Asiste Marín a su último festival Huey Atlixcáyotl


Los pobladores no le hacen mucho caso al mandatario


Acompañado de su esposa Margarita García de Marín, el mandatario presenció las bellas y legendarias danzas que ejecutaron más de 600 representantes de once etnias poblanas


Elvia García Huerta

 

Mario Marín Torres asistió a su último festival Huey Atlixcáyotl como gobernador del estado, en donde por más de cuatro horas que duró el acto hubo escaso apoyo al mandatario, puesto que los ciudadanos se mostraron más entusiasmados con el programa que con su asistencia.


Entre puestos de comida, grupos musicales y artesanos, ayer más de 3 mil poblanos, turistas nacionales y extranjeros se dieron cita en la explanada del cerro de San Miguel Atlixco para celebrar el XLV Festival Huey Atlixcáyotl, donde grupos étnicos e instituciones se presentaron para mantener vivas las costumbres y tradiciones del pueblo.


Acompañado de su esposa Margarita García de Marín, el mandatario presenció las bellas y legendarias danzas que ejecutaron más de 600 representantes de once etnias poblanas y de otras regiones del territorio nacional, para recordar el ritual de agradecimiento que se tributaba a Quetzalcóatl por conceder algunos dones.


Sin embargo, la última asistencia de Marín Torres como mandatario del estado fue opacada por los danzantes e, incluso, por su esposa, ya que los ciudadanos prefirieron animar a los grupos étnicos que al mandatario puesto que, a través de porras, gritos y aplausos se dirigieron a cada una de las presentaciones.
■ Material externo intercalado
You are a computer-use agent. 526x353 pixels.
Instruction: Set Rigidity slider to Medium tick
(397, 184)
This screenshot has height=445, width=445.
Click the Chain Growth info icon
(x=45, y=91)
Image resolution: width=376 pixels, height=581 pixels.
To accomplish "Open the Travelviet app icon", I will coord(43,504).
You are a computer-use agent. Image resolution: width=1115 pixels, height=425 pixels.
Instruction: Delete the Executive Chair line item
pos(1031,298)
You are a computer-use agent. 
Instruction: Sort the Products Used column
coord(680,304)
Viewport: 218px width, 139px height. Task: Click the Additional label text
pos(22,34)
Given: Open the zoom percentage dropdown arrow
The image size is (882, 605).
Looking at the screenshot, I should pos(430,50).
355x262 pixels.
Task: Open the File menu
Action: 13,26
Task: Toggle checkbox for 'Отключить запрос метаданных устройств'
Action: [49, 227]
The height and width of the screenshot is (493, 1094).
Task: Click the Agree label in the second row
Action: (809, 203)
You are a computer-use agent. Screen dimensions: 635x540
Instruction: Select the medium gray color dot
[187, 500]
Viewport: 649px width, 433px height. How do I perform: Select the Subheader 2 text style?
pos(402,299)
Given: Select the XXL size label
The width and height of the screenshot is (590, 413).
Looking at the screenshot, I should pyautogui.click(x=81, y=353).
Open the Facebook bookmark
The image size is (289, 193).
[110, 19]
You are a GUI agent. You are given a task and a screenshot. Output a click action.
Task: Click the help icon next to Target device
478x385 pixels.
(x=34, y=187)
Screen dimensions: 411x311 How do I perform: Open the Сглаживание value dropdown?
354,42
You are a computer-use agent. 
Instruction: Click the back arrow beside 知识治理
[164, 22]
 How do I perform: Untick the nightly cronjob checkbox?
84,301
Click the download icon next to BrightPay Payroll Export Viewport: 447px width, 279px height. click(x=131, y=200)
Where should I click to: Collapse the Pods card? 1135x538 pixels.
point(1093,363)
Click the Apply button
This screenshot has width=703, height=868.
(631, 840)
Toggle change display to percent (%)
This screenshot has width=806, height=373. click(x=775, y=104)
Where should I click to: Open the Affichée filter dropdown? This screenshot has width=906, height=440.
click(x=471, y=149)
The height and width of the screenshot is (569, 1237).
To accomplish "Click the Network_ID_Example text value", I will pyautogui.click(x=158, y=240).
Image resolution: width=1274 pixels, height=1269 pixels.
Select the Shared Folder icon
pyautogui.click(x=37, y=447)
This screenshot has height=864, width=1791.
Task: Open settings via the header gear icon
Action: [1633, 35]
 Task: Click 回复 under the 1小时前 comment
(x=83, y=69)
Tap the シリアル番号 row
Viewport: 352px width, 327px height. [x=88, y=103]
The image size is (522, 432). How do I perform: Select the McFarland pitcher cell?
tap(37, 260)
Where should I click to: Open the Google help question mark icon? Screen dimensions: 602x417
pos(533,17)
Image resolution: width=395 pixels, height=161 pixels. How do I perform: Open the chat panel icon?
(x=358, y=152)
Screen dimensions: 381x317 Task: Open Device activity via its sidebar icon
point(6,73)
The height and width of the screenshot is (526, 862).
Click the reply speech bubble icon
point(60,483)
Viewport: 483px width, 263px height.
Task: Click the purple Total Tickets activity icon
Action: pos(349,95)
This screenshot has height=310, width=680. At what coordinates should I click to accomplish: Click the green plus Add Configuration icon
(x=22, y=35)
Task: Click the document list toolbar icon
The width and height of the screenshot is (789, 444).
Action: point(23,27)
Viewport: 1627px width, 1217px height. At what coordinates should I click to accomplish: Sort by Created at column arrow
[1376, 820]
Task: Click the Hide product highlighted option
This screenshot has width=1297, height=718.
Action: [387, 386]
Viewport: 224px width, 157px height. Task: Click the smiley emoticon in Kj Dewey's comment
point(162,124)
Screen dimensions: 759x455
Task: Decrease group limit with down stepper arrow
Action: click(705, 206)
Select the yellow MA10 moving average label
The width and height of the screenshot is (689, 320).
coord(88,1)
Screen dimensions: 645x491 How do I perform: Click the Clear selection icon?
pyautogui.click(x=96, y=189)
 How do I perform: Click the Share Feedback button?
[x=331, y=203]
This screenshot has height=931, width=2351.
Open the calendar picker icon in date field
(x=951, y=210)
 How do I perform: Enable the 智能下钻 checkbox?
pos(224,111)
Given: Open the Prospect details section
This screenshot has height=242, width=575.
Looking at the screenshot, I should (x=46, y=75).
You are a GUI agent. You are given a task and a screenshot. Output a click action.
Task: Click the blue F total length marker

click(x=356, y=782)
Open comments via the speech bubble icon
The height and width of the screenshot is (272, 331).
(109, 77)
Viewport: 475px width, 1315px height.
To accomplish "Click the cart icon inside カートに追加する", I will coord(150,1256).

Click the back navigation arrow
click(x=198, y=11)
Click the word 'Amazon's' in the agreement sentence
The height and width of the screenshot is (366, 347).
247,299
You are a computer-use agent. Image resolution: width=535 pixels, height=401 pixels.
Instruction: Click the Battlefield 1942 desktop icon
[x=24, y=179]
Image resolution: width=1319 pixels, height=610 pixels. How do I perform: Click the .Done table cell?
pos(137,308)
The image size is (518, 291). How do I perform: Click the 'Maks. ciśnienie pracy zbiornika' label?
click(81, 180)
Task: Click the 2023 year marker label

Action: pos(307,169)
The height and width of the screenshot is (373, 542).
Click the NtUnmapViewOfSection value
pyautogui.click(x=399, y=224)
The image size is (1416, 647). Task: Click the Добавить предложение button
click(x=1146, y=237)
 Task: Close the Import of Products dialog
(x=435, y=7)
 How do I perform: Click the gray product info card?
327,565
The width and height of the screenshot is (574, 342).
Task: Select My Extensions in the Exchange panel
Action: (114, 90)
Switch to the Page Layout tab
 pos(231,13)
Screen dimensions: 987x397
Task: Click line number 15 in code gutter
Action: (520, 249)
En tanto que cuando se anunciaba la presencia del gobernador en la explanada, la ovación era mínima.


Fue así como hicieron acto de presencia grupos náhuas, otomíes, totonacas, popolocas y mixtecos, quienes recibieron calurosos y largos aplausos, además de ovaciones del público presente.


Con una sonrisa notoria, Marín Torres presenció cada una de las danzas representativas de la Huey Atlixcáyotl, que en náhuatl significa “Gran Tradición Atlixquense”. De las 11 danzas presentadas en el cerro de San Miguel, el gobernador y su esposa participaron en sólo tres bailes, en los que el mandatario fue galardonado con coronas de flores y un rebozo, en tanto que la presidenta del Sistema Estatal DIF recibió ramos y diversos regalos por parte de los grupos étnicos.


La danza de Los Negritos, Migueles, Tocotines, Pares de Francia, entre otras, fueron las que se presentaron; sin embargo, el Ejecutivo estatal participó en el Danzón de las Bodas de Naltican, Danza Fandango y Fiesta Cruz; en esta última Marín Torres y su esposa participaron regalando a los presentes fruta, dulces y flores.


Asimismo, el secretario de Turismo, Alejandro Montiel Bonilla, así como el alcalde de Atlixco, Eleazar Pérez Sánchez, participaron en los diferentes bailes.


Cabe destacar que la hermana del gobernador, Julieta Marín, arribó en mitad del festival, y con simpatía ocupó su lugar y se dedicó a ver el espectáculo. Al término del acto no quiso realizar ninguna declaración y se fue rápido del lugar.


Posteriormente, entre aplausos, gritos y porras a las diversas danzas presentadas, concluyó el festival —iniciado en 1965 y un año después declarado Patrimonio Cultural del Estado de Puebla— con la esperada danza de Los Valores, que con mucho valor y destreza realizan indígenas de la Sierra Norte del estado.